Extinção de cotas raciais em Santa Catarina gera debate sobre privilégios e reparação histórica
A Assembleia Legislativa de Santa Catarina aprovou um projeto de lei que extingue as cotas raciais nas universidades estaduais, estabelecendo ainda punições financeiras para as instituições que mantiverem o sistema. O texto, que aguarda a sanção do governador, é defendido por parlamentares sob o argumento da meritocracia e da igualdade. No entanto, o bacharel em Direito Marlon Amorim argumenta que a decisão não é técnica, mas uma escolha política que preserva privilégios raciais historicamente consolidados no estado.

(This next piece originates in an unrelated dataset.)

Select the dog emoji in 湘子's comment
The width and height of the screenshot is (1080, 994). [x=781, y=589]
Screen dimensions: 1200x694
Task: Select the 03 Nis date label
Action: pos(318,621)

Segundo dados do Censo 2022, Santa Catarina possui quase 1,8 milhão de pessoas negras e mais de 20 mil indígenas, grupos que seriam diretamente afetados pela medida. O debate traz à tona a formação social catarinense, marcada por incentivos estatais à imigração europeia no século 19, enquanto populações negras e indígenas eram sistematicamente marginalizadas e excluídas do acesso à terra e à educação formal.
Raízes históricas da exclusão em Santa Catarina
O ensaio destaca que a narrativa de pioneirismo e esforço individual muitas vezes oculta a violência estatal contra povos originários e populações caboclas.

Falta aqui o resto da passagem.